Non-MWBF authentication: The userid of the ISSUEDPRINCIPALS MUST be the SID field of the authenticatedAccount of the RequestContext. The emailaddress of the ISSUEDPRINCIPALS MUST be the value returned by GetEmailAddressForAccount for the authenticatedAccount of the RequestContext. If the email address is not properly formatted, a Microsoft.DigitalRightsManagement.Core.VerifyEmailAddressFailedException SOAP fault code SHOULD be returned by the server. See [RFC822] for the correct format of an email address. If GetEmailAddressForAccount returns NULL, the server SHOULD return a Microsoft.DigitalRightsManagement.Utilities.ADEntrySearchFailedException SOAP fault code. The emailalias of the ISSUEDPRINCIPALS MUST NOT be present when MWBF authentication is not used.

The RAC MUST contain the user's public key in the ISSUEDPRINCIPALS element. The RAC MUST contain the user's private key, encrypted to the SPC public key, in the FEDERATIONPRINCIPALS element. The server MUST include a DISTRIBUTIONPOINT (section 2.2.9.5.3) of type "Activation". The ADDRESS element SHOULD contain the baseUrl of the ServerState followed by "/certification". If the externalCertificationUrl of the ServerState is not null, the server SHOULD include a DISTRIBUTIONPOINT of type "Extranet-Activation". The ADDRESS element SHOULD contain the externalCertificationUrl.  The ISSUER element of the RAC MUST be copied from the ISSUEDPRINCIPALS element of the server's SLC. The SIGNATURE element of the RAC MUST be generated using the server's private key. The server's entire SLC chain MUST be appended to the RAC to form the RAC chain. For more information on the RAC chain, see section 2.2.9.5.

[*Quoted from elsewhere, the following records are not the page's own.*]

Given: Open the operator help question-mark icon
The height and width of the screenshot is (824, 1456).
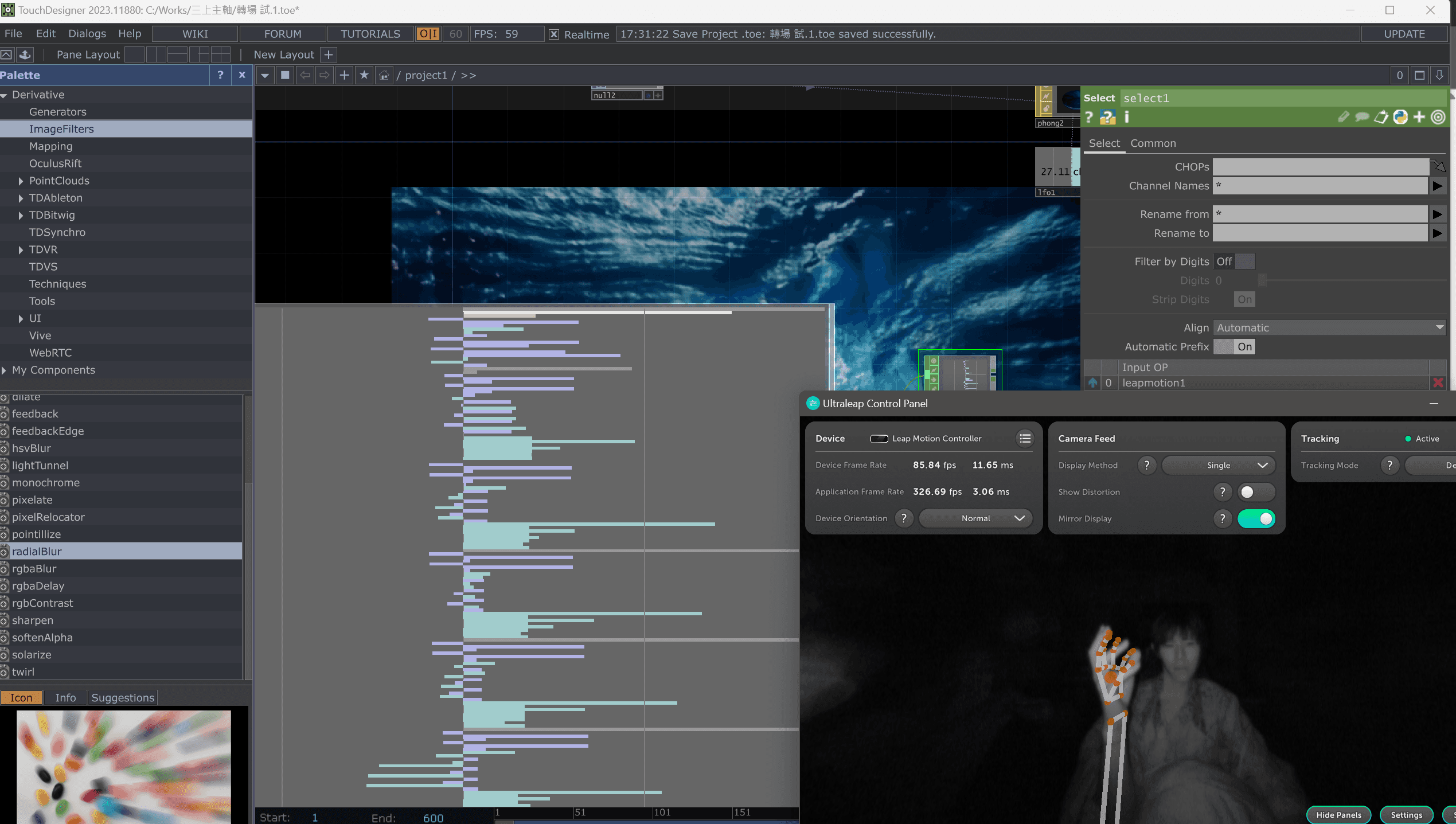Looking at the screenshot, I should click(x=1089, y=118).
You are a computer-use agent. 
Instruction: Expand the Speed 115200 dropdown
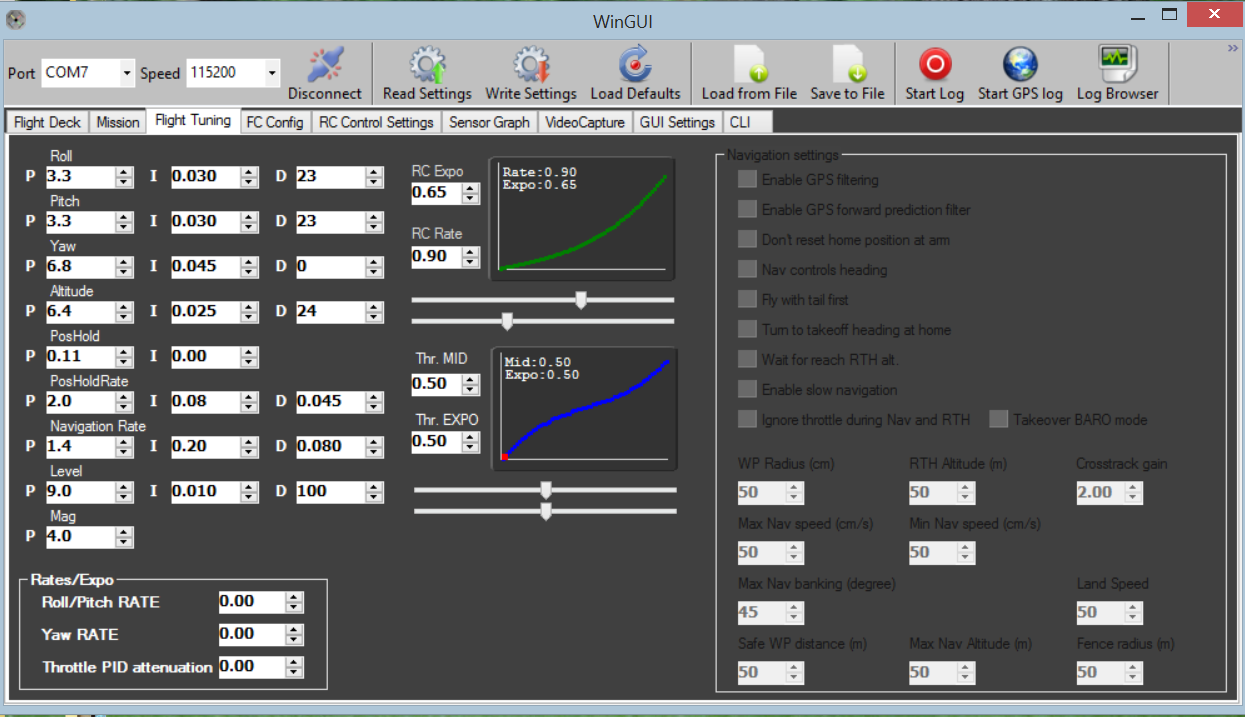(272, 73)
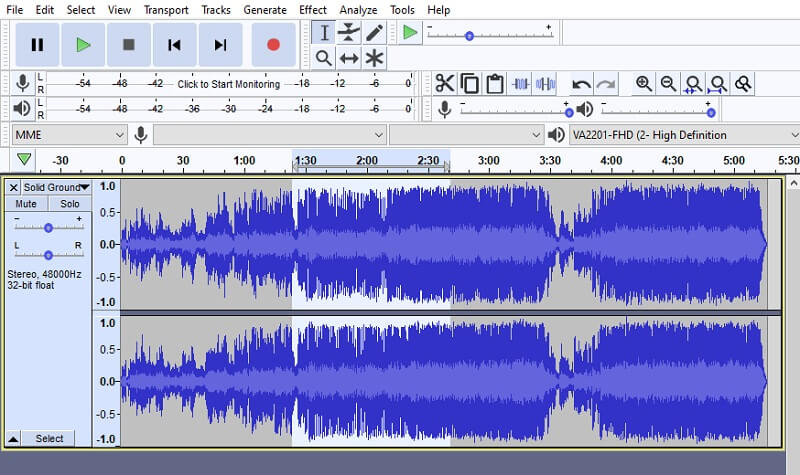This screenshot has height=475, width=800.
Task: Activate the Time Shift tool
Action: (x=349, y=58)
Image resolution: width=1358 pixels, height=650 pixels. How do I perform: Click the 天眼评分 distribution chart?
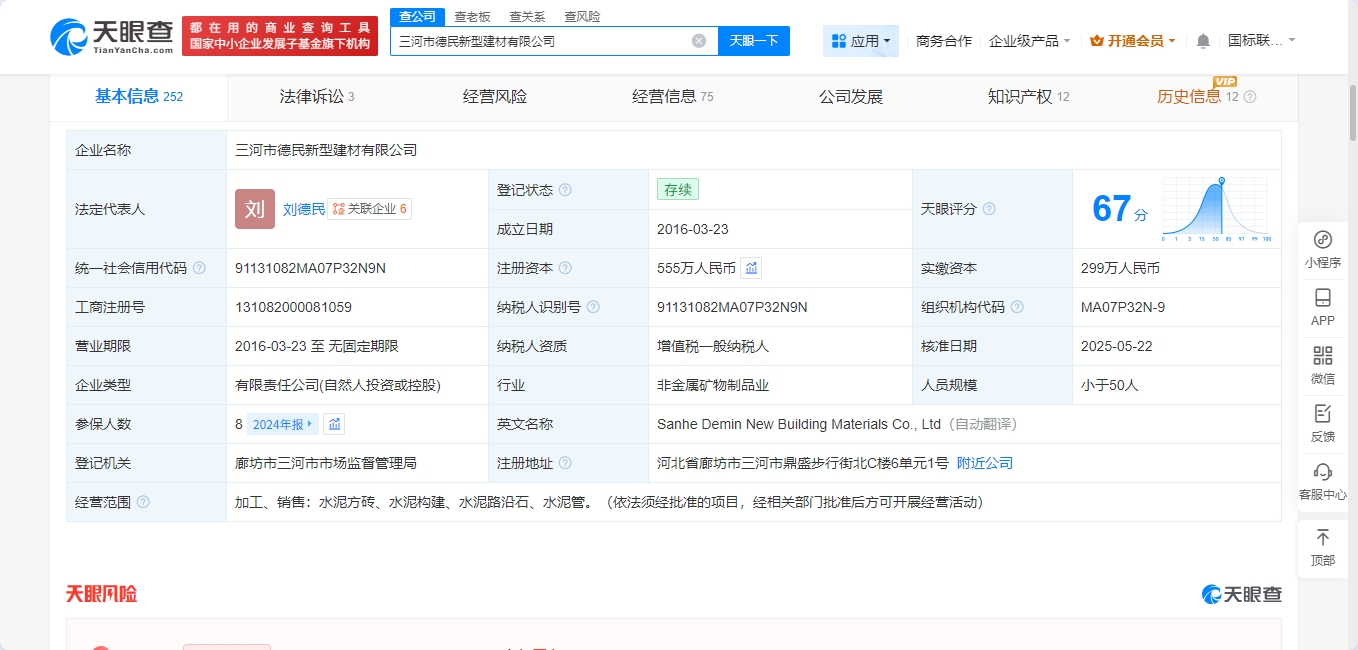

For a successful request, the server MUST return a RAC chain. If the federationEnabled field of ServerState is true and the user is calling the interface for Federated Identity, then a RAC with the type "federation" SHOULD be returned. For an unsuccessful request, the server MUST return a SOAP fault code listed above or a generic SOAP fault code. The client MUST treat all SOAP fault codes the same. For information on Certificate formats, see section 2.2.9.